An additional complication in providing location based services is that Mobile GIS requires a high bandwidth network for large volume digital maps. To overcome this we use the solutions developed in our earlier research [6] to provide an efficient GIS service. In summary we have the following objectives: (1) to discover and extract context (location) specific information and services from the World Wide Web, (2) to provide the services on a digital map,

This paper is organized in the following manner: In Section 2, we present related work, followed by introduction of our LBS System in Section 3. In Section 4 and Section 5, we describe our implementation of the system. In Section 6, we end with a concluding statement.

2 Related Work

Research on Web GIS and Semantic Web has been going on separately through the years. There have been efforts to combine GIS and Semantic Web, but research in this field is still at a nascent stage. Some recent work [5] proposes a Geospatial Semantic Web for geospatial data which is digital map data stored in WebGIS servers. In similar direction, (USGIS, 2002) and [11] suggest a framework for supporting location based information with Mobile GIS. Some technologies and standards include Darpa Agent Markup Language (DAML), RDFGeo, GeoURL, Geographic Markup Language (GML), etc. GeoURL, which allows mapping from location to URL for the location, would be useful for collecting additional information about locations from the web. RDFGeo is effective for describing location/features etc. DAML and GML are language standards with which ontologies for the KB may be defined. These technologies/standards make it easier to define geographic information and make it usable by automation. A combination of such technologies can make it possible to form the integration of Semantic Web and GIS system.

Research on efficient Mobile GIS service and Semantic Web has been advancing through the years. In [12], the study of Mobile GIS is given as integration of GPS data into an embedded Internet GIS. In [13], the framework and efficient data exchange protocol was proposed in order to be able to use a large amount of geospatial data in restricted mobile environments. Our Mobile GIS Service System [6], developed in our previous work, provide the efficient Mobile GIS model through Simple Spatial data Format (SSF) and map reduction mechanism. This system is possible to be used in both on-line and off-line environments.

TAP [4] developed at Stanford University extracts ontology instances from the web and populates the TAP KB. The interface for searching is a keyword based search and the result of search query returns the concept instances and corresponding relations. Our BEE-SMART [9], developed at University of Missouri –Kansas City, provides an intuitive interface that “understands” natural language query and maps the query to a knowledgebase query. This project could be considered as an extension of TAP, by providing a Natural Language interface to Semantic Web. Another notable feature in BEE-SMART is the use of Semantic Web services, which dynamically searches and invokes Web services in response to users’ request.

Kushmerick et al. [7] introduced the concept of creating specialized wrappers covering specific sources of information over Internet. This method uses Inductive Learning approach to automate the creation of Wrappers. RAPIER (Califf & Mooney, 1999) takes pairs of sample documents and filled templates and induces pattern-match rules that directly extract fillers for the slots in the template. RAPIER employs a bottom-up learning algorithm which incorporates techniques from several inductive logic programming systems and acquires unbounded patterns that include constraints on the words, part-of-speech tags, and semantic classes present in the filler and the surrounding text.
......
#### [WHAT THE TASK REQUIRES]
According to the excerpt on Mobile GIS and the Semantic Web, at which university was TAP developed? The records below the text play no part in this work.
......
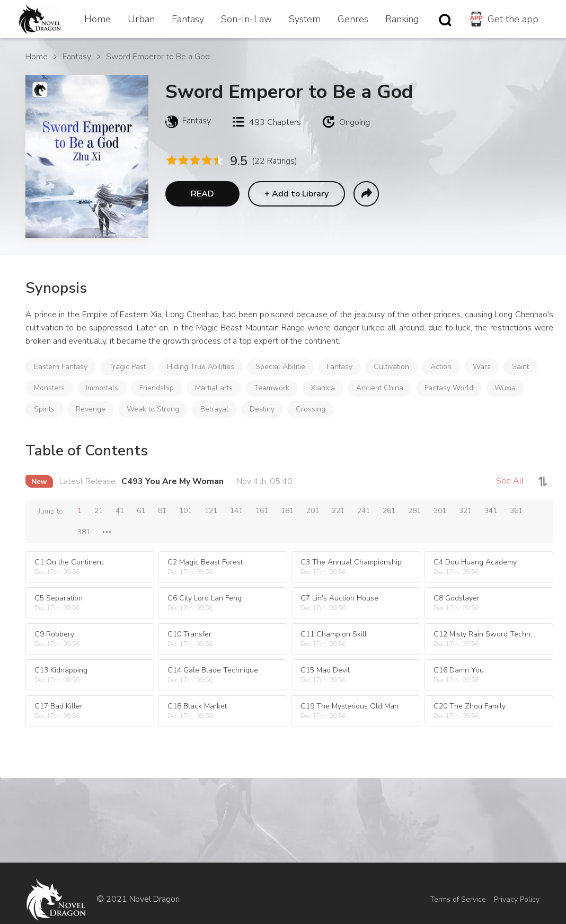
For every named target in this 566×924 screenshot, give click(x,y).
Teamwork (271, 388)
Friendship (156, 388)
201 (313, 510)
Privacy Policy (517, 899)
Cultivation (391, 366)
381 (84, 532)
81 (162, 510)
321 (465, 510)
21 (99, 510)
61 (141, 510)
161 (262, 510)
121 (211, 510)
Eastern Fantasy (60, 366)
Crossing (311, 409)
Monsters (49, 388)
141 (236, 510)
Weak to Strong (153, 409)
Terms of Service (458, 899)
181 (287, 510)
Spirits (44, 409)
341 (491, 510)
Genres (353, 19)
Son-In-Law (246, 19)
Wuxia (505, 388)
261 (389, 510)
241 (364, 510)
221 (338, 510)
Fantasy (188, 19)
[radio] (171, 160)
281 (414, 510)
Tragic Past (127, 366)
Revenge (91, 409)
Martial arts (214, 388)
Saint (520, 366)
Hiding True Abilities (200, 366)
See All (510, 481)
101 (185, 510)
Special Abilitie (280, 366)
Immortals (102, 388)
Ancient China (379, 388)
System (305, 19)
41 (120, 510)
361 (516, 510)
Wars (482, 366)
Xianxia (323, 388)
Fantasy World (449, 388)
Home (98, 19)
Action (441, 366)
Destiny (262, 409)
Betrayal (214, 409)
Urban (141, 19)
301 (440, 510)
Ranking (402, 19)
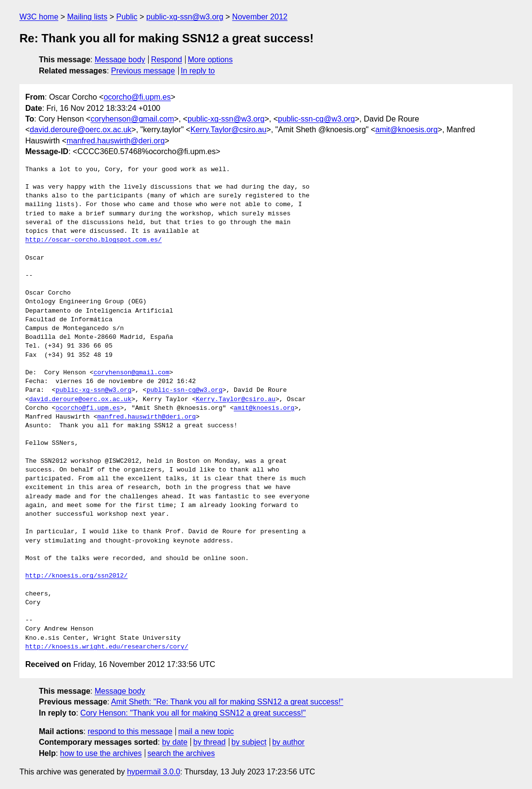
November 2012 (260, 17)
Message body (120, 59)
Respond (167, 59)
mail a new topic (206, 731)
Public (127, 17)
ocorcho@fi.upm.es (137, 97)
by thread (209, 742)
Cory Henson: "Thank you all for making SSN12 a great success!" (193, 713)
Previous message (143, 70)
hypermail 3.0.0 (153, 771)
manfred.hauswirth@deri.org (116, 140)
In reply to (198, 70)
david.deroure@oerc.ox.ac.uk (80, 129)
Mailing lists (87, 17)
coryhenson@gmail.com (132, 119)
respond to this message (130, 731)
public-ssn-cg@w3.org (316, 119)
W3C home (39, 17)
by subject (249, 742)
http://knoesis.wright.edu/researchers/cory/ (106, 647)
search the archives (181, 753)
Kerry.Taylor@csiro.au (228, 129)
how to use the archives (101, 753)
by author (288, 742)
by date (174, 742)
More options (210, 59)
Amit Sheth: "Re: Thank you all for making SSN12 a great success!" (227, 701)
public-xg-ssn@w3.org (185, 17)
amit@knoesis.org (407, 129)
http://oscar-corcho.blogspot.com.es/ (93, 240)
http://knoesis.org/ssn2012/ (76, 576)
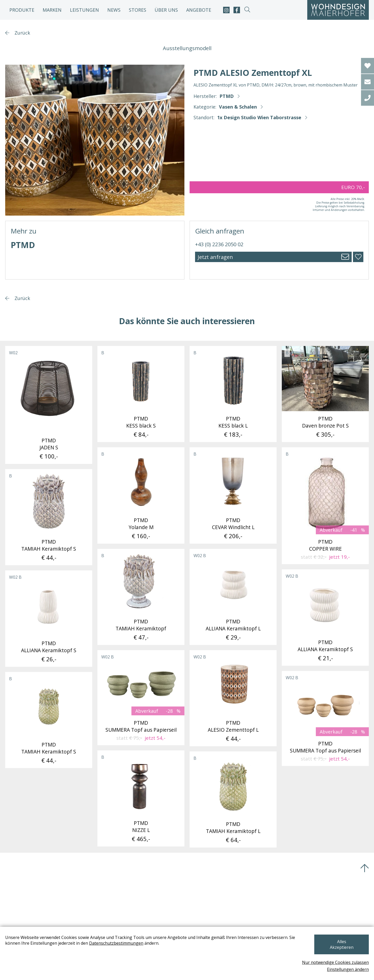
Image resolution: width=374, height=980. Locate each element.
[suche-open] (247, 10)
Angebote (199, 10)
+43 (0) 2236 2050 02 (219, 244)
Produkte (22, 10)
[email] (368, 82)
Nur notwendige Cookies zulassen (335, 962)
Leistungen (84, 10)
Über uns (166, 10)
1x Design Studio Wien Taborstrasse (259, 117)
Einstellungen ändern (348, 969)
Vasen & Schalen (238, 107)
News (114, 10)
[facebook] (237, 10)
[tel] (368, 98)
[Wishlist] (368, 65)
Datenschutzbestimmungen (116, 949)
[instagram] (226, 10)
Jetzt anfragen (215, 257)
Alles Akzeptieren (341, 947)
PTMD (226, 96)
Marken (52, 10)
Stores (137, 10)
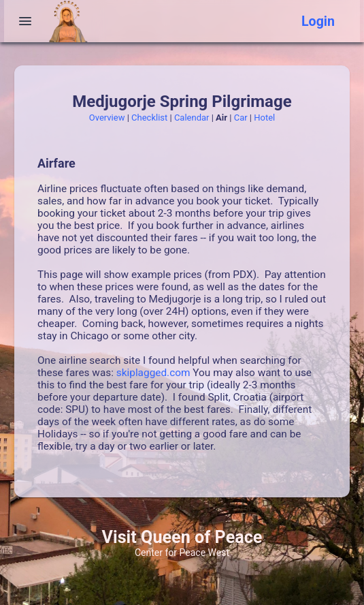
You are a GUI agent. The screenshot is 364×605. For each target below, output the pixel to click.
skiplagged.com (153, 373)
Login (318, 21)
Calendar (192, 117)
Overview (107, 117)
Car (241, 117)
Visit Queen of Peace (182, 537)
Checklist (149, 117)
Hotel (264, 117)
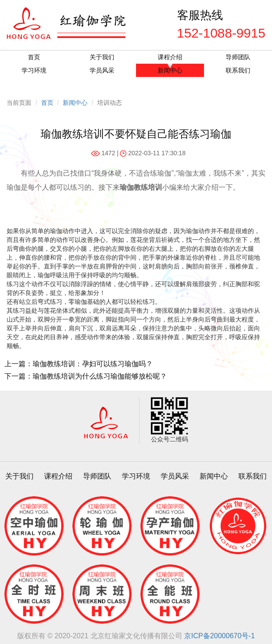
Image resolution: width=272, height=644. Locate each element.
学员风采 (102, 70)
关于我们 (102, 57)
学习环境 (34, 70)
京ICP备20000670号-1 (219, 636)
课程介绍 (170, 57)
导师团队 (238, 57)
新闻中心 (170, 70)
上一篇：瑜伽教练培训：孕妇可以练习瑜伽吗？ (79, 364)
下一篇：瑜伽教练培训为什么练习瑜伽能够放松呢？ (86, 376)
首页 (34, 57)
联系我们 (238, 70)
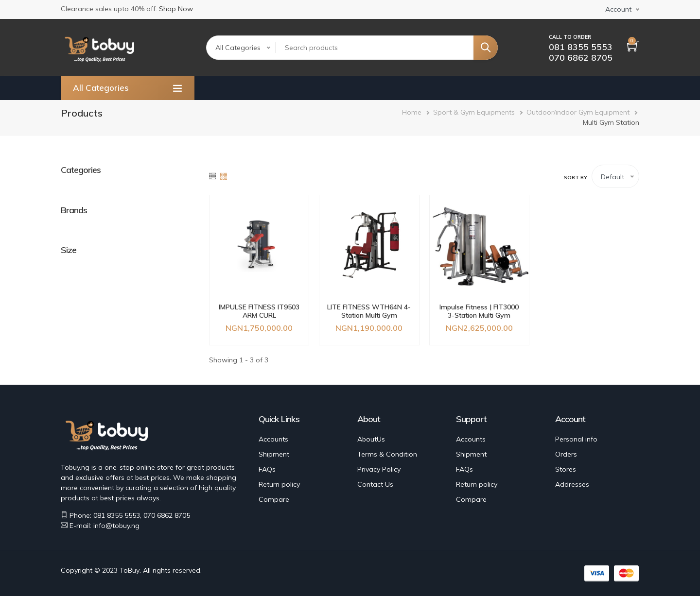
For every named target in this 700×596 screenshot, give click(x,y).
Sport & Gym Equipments (474, 112)
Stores (565, 469)
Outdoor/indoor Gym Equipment (578, 112)
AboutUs (371, 439)
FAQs (267, 469)
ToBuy (129, 570)
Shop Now (176, 9)
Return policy (279, 484)
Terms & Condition (387, 454)
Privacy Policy (379, 469)
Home (412, 112)
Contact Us (375, 484)
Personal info (576, 439)
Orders (566, 454)
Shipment (274, 454)
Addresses (572, 484)
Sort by (576, 177)
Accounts (273, 439)
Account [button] (618, 9)
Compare (274, 499)
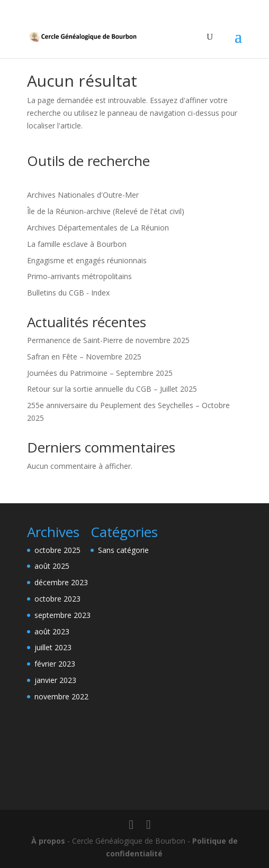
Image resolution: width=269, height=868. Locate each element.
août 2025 (52, 566)
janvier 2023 (55, 680)
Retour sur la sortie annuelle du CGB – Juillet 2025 (112, 389)
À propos (48, 841)
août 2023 (52, 631)
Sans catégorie (123, 550)
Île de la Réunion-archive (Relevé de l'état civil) (105, 211)
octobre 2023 (57, 598)
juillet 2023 (53, 647)
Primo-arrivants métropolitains (79, 276)
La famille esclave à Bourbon (77, 244)
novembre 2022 (61, 696)
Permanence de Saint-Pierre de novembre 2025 (108, 340)
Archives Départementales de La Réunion (98, 227)
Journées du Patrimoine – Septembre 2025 (100, 373)
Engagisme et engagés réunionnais (87, 260)
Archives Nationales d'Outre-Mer (83, 195)
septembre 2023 (62, 615)
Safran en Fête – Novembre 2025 (84, 356)
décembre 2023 (61, 582)
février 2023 (55, 663)
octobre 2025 (57, 550)
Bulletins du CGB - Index (68, 292)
......
#### [EXPECTED ANSWER]
Stanford University